Omniscia surgical imaging platform
Tim cites some of CC’s work in this area, including Omniscia, a surgical imaging platform that delivers four-times super-resolution and real-time distortion correction in just 12 milliseconds. “That’s faster than human perception,” he says. “It means a robot can respond to physical events – like not falling over – in real time.”
He also refers to our work in autonomous collaborative drone fleets, which applied hierarchical reinforcement learning. “We trained a multi-agent system to allow drones to collaborate and avoid collisions. But when we moved from simulation to the real world, we had to account for things like wind disturbance. It taught us a huge amount.”
The physical AI revolution is also being enabled by advancements in physical technologies: “The electric vehicle industry has driven down battery costs by 80% in the last decade. We’ve seen major advances in electric motors and sensors, like solid-state LiDARs that are compact and efficient.”

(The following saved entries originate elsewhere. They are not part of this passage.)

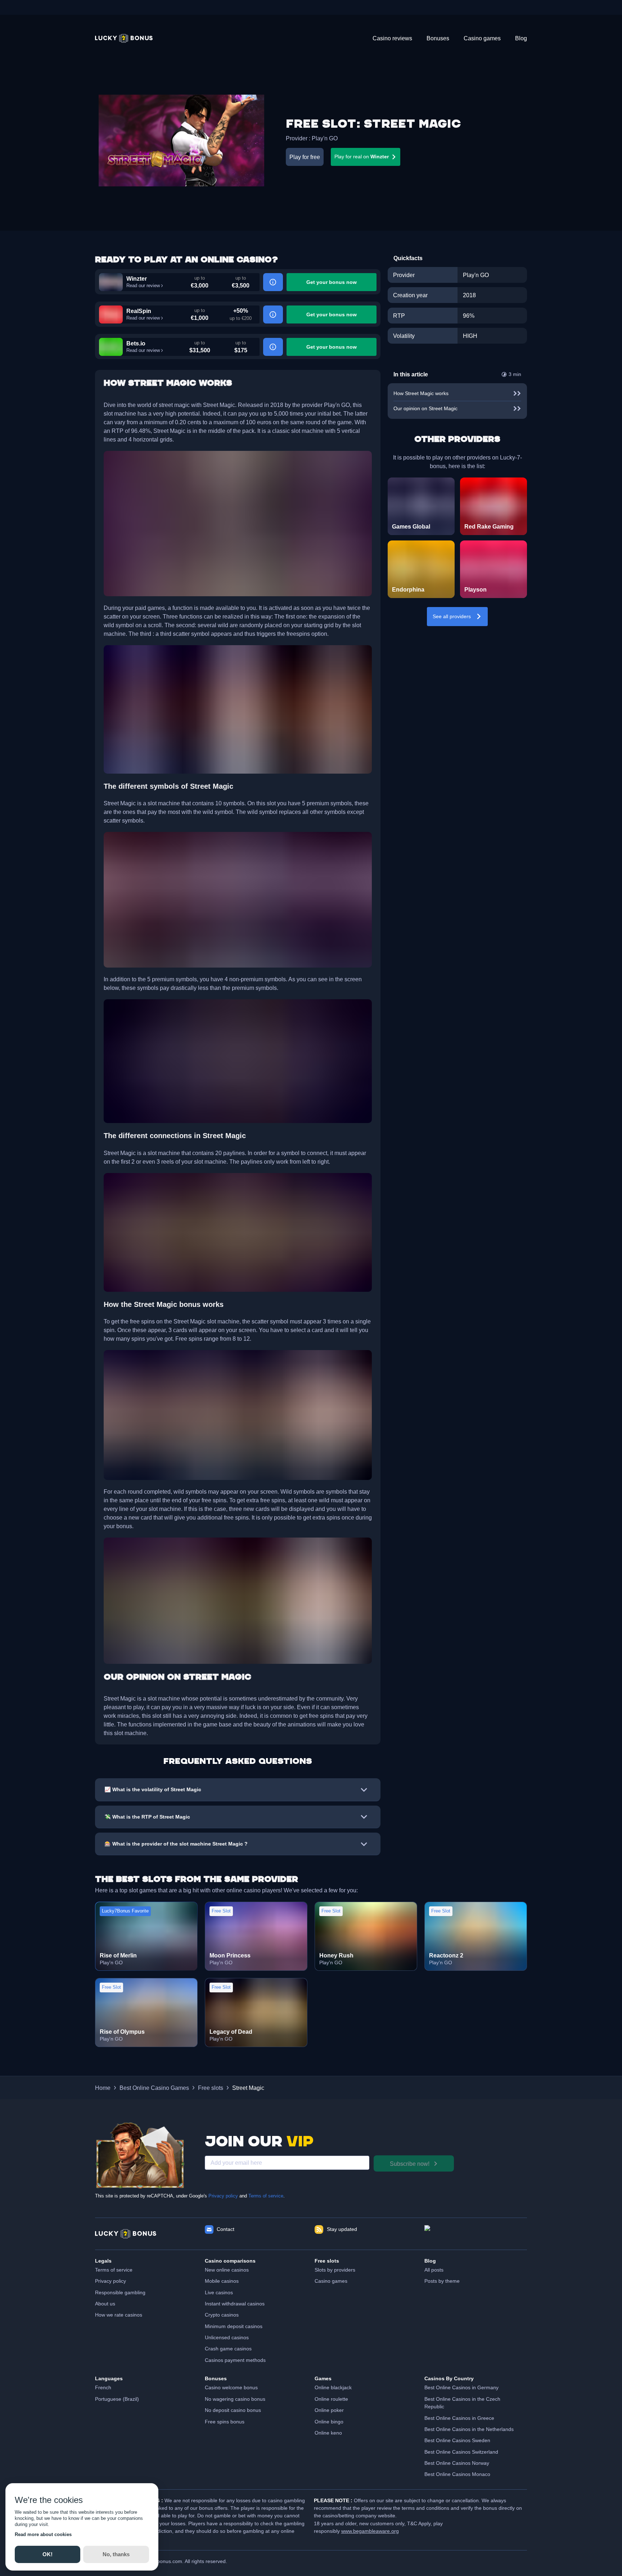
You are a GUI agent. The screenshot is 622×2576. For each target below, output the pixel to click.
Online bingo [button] (329, 2422)
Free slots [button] (210, 2087)
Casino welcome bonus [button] (231, 2387)
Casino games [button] (331, 2281)
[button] (124, 38)
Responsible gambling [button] (120, 2292)
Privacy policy (223, 2196)
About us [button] (105, 2303)
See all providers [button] (452, 616)
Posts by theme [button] (442, 2281)
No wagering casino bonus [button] (235, 2399)
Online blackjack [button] (333, 2387)
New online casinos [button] (227, 2270)
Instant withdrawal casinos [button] (235, 2303)
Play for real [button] (361, 156)
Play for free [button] (304, 157)
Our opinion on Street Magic (425, 408)
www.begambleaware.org (370, 2531)
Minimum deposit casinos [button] (233, 2326)
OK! (47, 2554)
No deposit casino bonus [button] (233, 2410)
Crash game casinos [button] (228, 2348)
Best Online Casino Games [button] (154, 2087)
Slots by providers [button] (335, 2270)
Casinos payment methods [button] (235, 2360)
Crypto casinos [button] (222, 2315)
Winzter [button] (136, 278)
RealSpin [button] (138, 311)
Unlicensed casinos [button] (227, 2337)
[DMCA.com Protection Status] (475, 2233)
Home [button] (103, 2087)
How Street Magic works (421, 393)
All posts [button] (433, 2270)
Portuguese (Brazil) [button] (117, 2399)
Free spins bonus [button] (224, 2422)
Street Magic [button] (248, 2087)
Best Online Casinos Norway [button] (456, 2463)
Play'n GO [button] (325, 138)
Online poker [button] (329, 2410)
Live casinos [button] (219, 2292)
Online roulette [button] (331, 2399)
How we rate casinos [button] (118, 2315)
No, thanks (116, 2554)
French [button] (103, 2387)
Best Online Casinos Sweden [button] (457, 2440)
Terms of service (265, 2196)
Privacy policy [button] (110, 2281)
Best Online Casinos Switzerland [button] (461, 2452)
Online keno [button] (328, 2433)
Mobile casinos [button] (222, 2281)
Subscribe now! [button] (409, 2163)
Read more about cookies (43, 2534)
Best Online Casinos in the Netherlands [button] (469, 2429)
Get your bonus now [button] (331, 282)
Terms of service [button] (113, 2270)
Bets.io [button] (135, 343)
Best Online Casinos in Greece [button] (459, 2418)
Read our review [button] (143, 285)
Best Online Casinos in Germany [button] (461, 2387)
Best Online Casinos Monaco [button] (457, 2474)
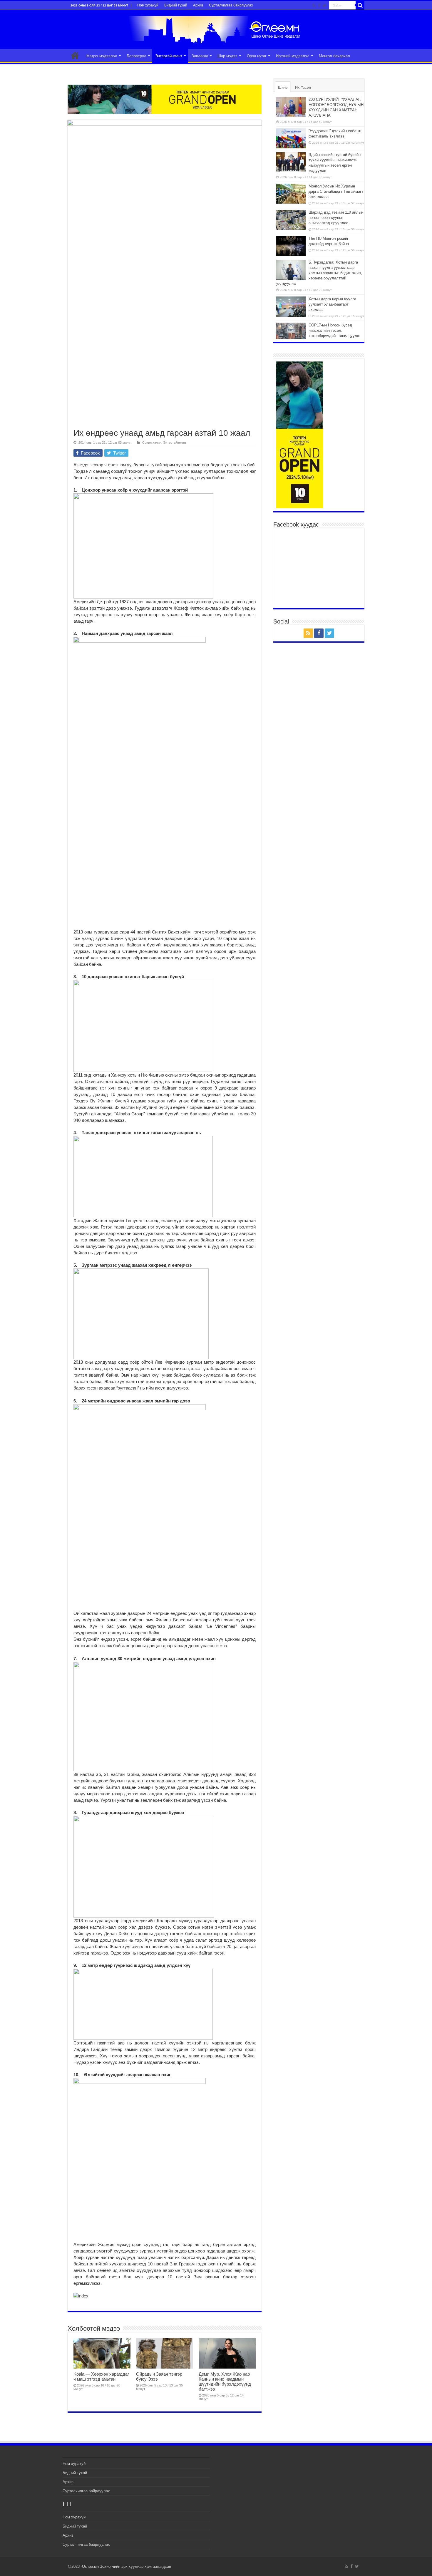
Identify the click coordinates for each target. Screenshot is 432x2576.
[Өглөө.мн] (216, 28)
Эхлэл (75, 55)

Tim Ensor’s most passionate argument for why we will see humanoid robots as an essential part of the physical AI revolution is simply that the built environment is made for humans. So if we want robots to operate in our world, they need to look and move like us. Although robots have long been used for dull, dirty, and dangerous jobs, we’ve only scratched the surface: “To go further, we need robots that are flexible – able to do multiple tasks and adapt to different environments.

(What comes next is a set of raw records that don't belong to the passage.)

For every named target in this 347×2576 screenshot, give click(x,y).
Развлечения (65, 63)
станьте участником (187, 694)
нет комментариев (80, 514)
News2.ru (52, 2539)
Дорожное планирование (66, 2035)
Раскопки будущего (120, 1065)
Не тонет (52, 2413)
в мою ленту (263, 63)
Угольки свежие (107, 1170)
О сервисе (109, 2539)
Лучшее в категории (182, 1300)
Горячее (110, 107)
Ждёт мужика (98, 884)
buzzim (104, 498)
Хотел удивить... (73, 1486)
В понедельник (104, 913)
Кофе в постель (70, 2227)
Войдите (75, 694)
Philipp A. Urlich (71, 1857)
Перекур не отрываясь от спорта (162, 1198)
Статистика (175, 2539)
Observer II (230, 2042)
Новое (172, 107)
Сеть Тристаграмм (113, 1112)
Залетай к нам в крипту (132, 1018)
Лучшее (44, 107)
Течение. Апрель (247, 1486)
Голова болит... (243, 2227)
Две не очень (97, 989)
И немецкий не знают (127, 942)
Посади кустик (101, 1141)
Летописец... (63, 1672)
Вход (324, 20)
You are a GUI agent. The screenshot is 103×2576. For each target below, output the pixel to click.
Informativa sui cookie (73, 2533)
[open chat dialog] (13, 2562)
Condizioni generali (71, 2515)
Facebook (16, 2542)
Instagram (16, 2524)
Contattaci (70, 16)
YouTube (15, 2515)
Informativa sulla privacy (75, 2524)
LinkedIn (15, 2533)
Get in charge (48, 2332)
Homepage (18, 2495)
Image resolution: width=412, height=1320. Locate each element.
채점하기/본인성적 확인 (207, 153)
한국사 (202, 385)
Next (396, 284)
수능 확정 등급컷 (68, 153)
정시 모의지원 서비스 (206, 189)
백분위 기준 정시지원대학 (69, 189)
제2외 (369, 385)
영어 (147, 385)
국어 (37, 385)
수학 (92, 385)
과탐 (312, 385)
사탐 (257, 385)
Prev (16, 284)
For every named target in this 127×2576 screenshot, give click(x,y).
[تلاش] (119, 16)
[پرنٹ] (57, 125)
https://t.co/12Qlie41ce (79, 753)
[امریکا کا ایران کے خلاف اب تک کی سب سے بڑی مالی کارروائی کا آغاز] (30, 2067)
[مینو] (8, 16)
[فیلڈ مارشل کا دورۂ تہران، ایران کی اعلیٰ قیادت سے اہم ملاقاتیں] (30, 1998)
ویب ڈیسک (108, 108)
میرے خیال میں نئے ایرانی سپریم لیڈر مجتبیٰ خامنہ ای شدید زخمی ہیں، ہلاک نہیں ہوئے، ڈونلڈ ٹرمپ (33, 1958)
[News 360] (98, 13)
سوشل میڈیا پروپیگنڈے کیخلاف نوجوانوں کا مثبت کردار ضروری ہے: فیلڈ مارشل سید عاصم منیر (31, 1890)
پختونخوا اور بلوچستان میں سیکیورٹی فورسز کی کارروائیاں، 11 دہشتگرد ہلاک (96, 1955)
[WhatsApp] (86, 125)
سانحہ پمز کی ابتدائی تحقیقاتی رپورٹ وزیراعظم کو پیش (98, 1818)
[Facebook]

“Take warehouse logistics. One of the last jobs in many warehouses is taking packages off the conveyor and loading them into lorries. It’s freezing in winter, boiling in summer, and back-breaking work. It’s hard to retain staff. While there are robot start-ups trying to solve this problem it seems perfectly suited to humanoids.”
Applying humanoid robotics
Looking ahead, Tim points to broader applications. “There are shortages of pharmacists, food manufacturing workers – many roles where humanoid robots could help. The workplace is built for humans, and these technologies can support them.”
Experts predict a global population of 13 million humanoids within a decade – more than most European countries. The market could be worth £5 trillion, exceeding the combined sales of the world’s top 20 vehicle manufacturers. Yet Europe is lagging. “Of the leading companies in humanoid robotics, only one or two are European. The US and China are dominating. If Europe doesn’t act, it will be left behind,” warns Tim.
“I think there’s a need for national strategies to include robotics. The UK’s AI strategy is excellent, but it barely mentions robots. We need to evolve our thinking to include the impact of robotics on society.
2025 is a turning point. What we do now will shape the future of robotics – and society – for decades to come.”